Seitentext ->
___

Ich weiß noch gut, wie ich mich kindlich darüber freute, dass bei mir Istanbul,
Ankara und das abgelegene Kemah vorkamen, so wie bei Anna Karenina Sankt
Petersburg, Moskau und Szenen auf dem Dorf. Um genauer beschreiben zu können,
wie wohl die Eisenbauarbeiten an der Strecke Sivas-Erzincan verlaufen waren, an
der mein Großvater damals als Unternehmer mitgewirkt hatte, und wie Ömer auf
den Baustellen und in Kemah seine Tage verbracht hatte, habe ich mich nicht nur
auf Familienerinnerungen verlassen, sondern mich an Ort und Stelle begeben. Es
machte mir riesigen Spaß, in Kemah aus dem Zug zu steigen und durch den Ort zu
spazieren, dessen seltsame Schönheit ich in meinem Roman zu schildern gedachte.
Als ich zum Bahnhof zurückkehrte, um nach Erzincan weiterzufahren, erklärte mir
der Bahnhofsvorstand halb im Spaß, halb im Ernst, der Zug könne in zwei Stunden
eintreffen, aber auch erst in zwei Tagen. Nun, irgendwann kam er angeruckelt,
und ich fuhr nach Erzincan und verbrachte dort zwei Tage. Fünfundzwanzig Jahre
nach dieser Zugreise fuhr ich zu Recherchen für meinen Roman Schnee zum
erstenmal nach Kars.

___

Material ->
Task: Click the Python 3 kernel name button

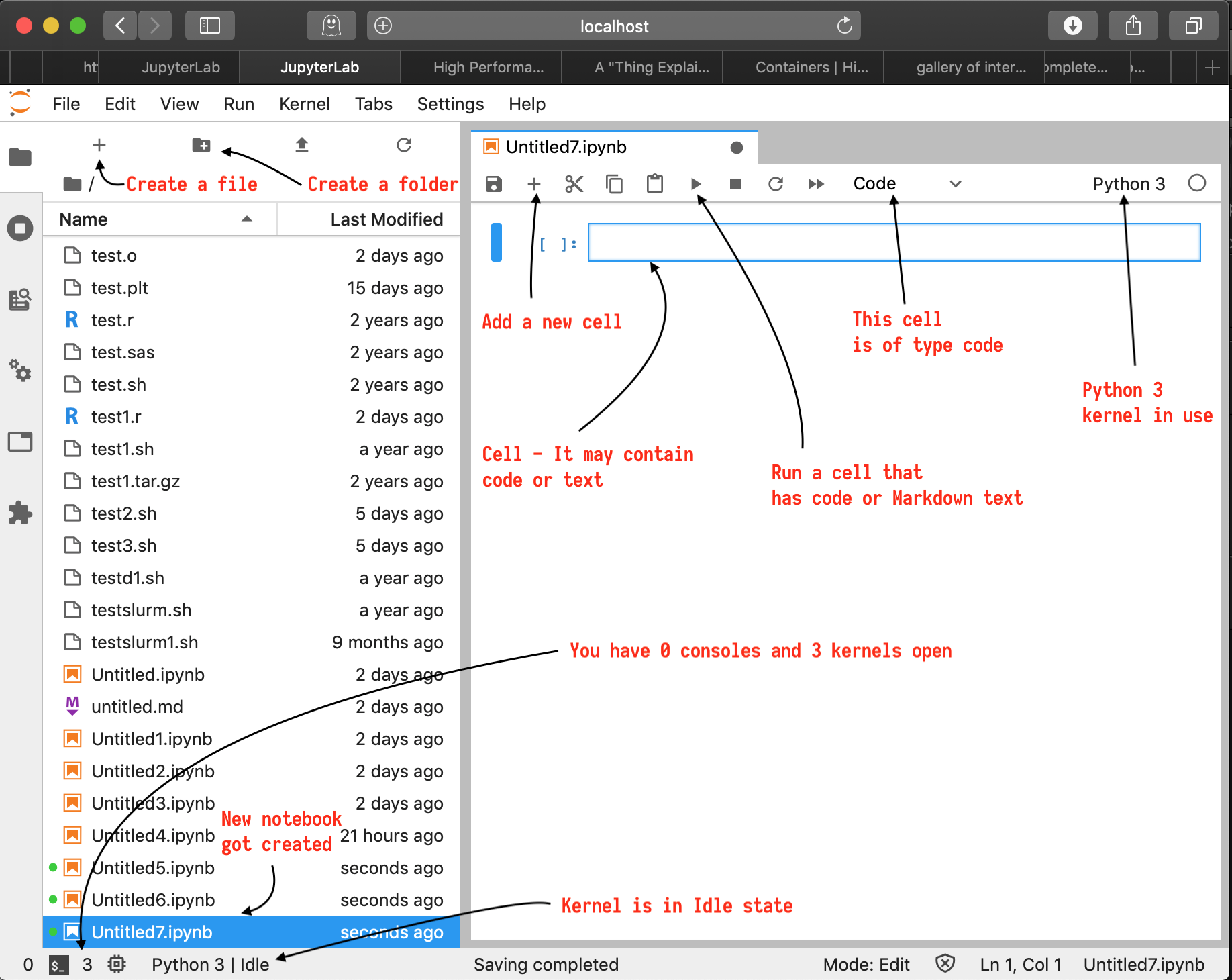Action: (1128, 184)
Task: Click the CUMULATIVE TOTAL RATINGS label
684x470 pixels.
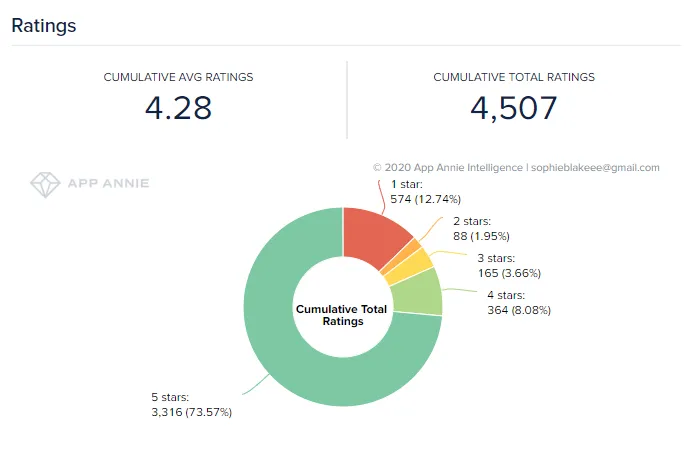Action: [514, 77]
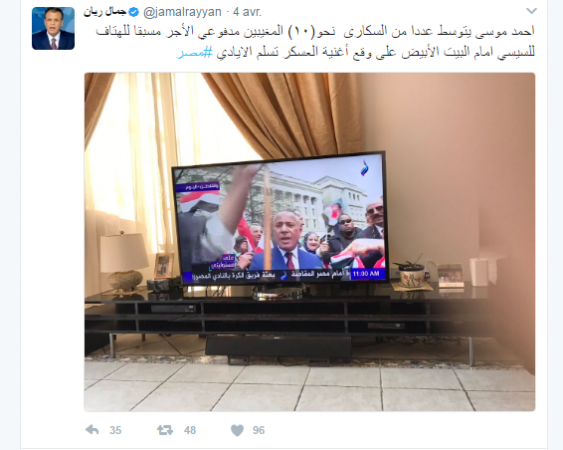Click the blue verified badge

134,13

___

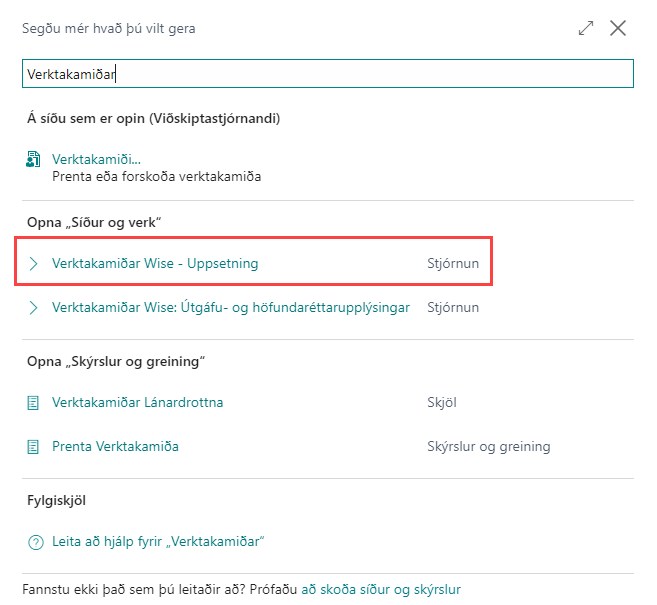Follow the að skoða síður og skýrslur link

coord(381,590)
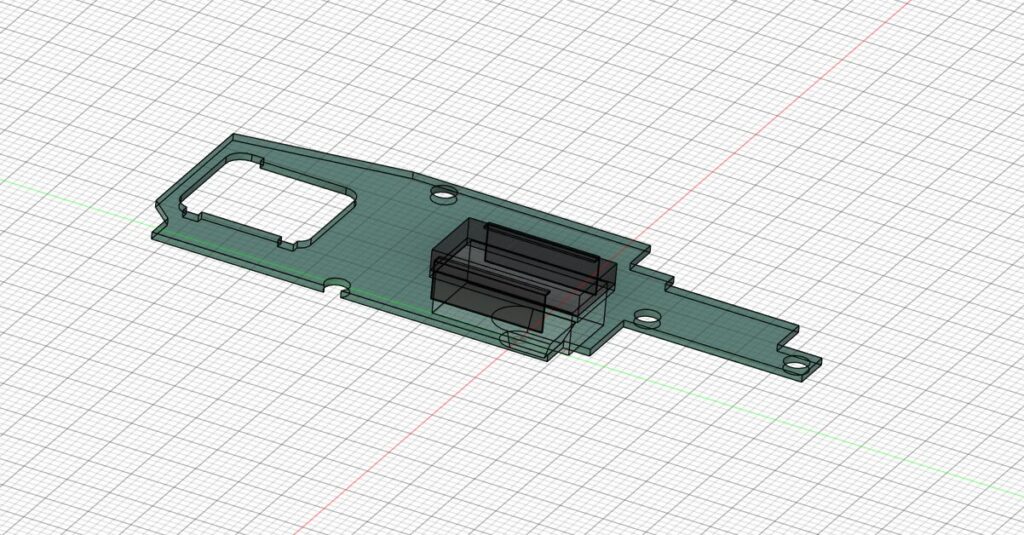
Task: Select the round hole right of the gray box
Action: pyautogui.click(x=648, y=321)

___

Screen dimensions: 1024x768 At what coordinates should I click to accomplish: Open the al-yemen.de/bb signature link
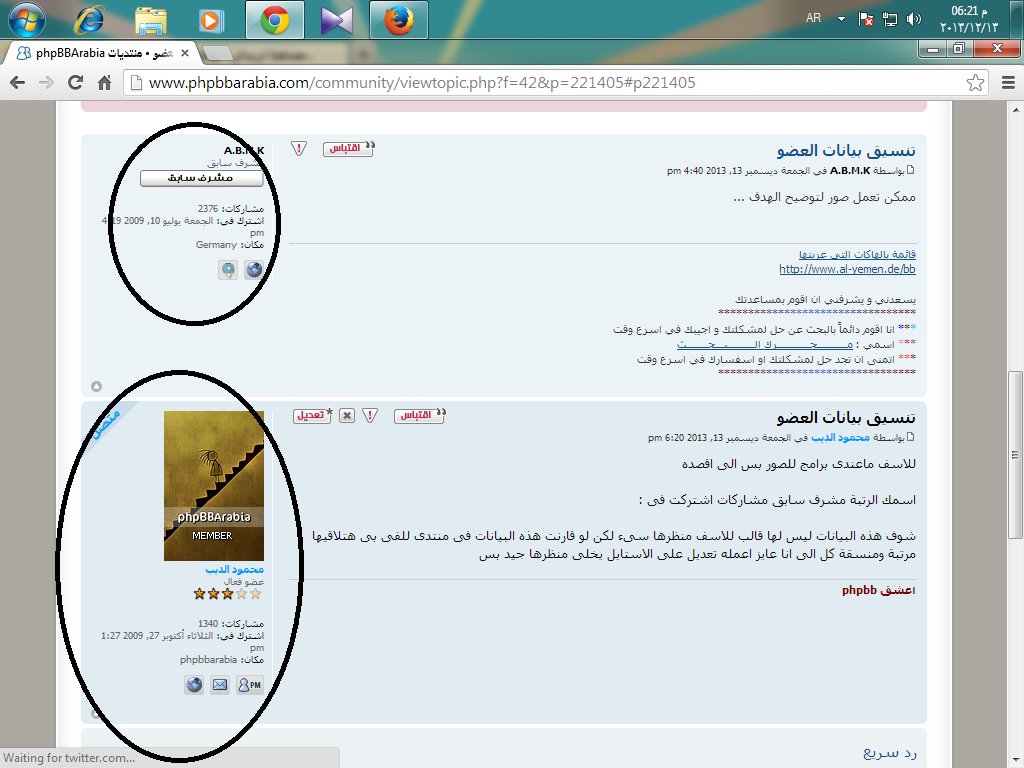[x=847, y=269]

___

Aufgabe 1 -> Schreibe aus dem Seitentext alles von „Als ich zum“ bis hinunter zu „erstenmal nach Kars.“ wortgetreu nieder.
Aufgabe 2 -> Nenne alle Ortsnamen, die im Seitentext vorkommen, jeden nur einmal.
Aufgabe 3 ->
Beantworte anhand des Seitentexts:
(a) Wie viele Tage wurden in Erzincan verbracht?
(b) Wann könnte der Zug laut dem Bahnhofsvorstand eintreffen?
(c) Wie viele Jahre nach der Zugreise fand die erste Fahrt nach Kars statt?
Als Grundlage dient ausschließlich der Seitentext.

Erwartete Ausgabe 1 ->
Als ich zum Bahnhof zurückkehrte, um nach Erzincan weiterzufahren, erklärte mir
der Bahnhofsvorstand halb im Spaß, halb im Ernst, der Zug könne in zwei Stunden
eintreffen, aber auch erst in zwei Tagen. Nun, irgendwann kam er angeruckelt,
und ich fuhr nach Erzincan und verbrachte dort zwei Tage. Fünfundzwanzig Jahre
nach dieser Zugreise fuhr ich zu Recherchen für meinen Roman Schnee zum
erstenmal nach Kars.

Erwartete Ausgabe 2 -> Istanbul, Ankara, Kemah, Sankt Petersburg, Moskau, Sivas, Erzincan, Kars

Erwartete Ausgabe 3 ->
(a) Zwei Tage.
(b) In zwei Stunden, aber auch erst in zwei Tagen.
(c) Fünfundzwanzig Jahre.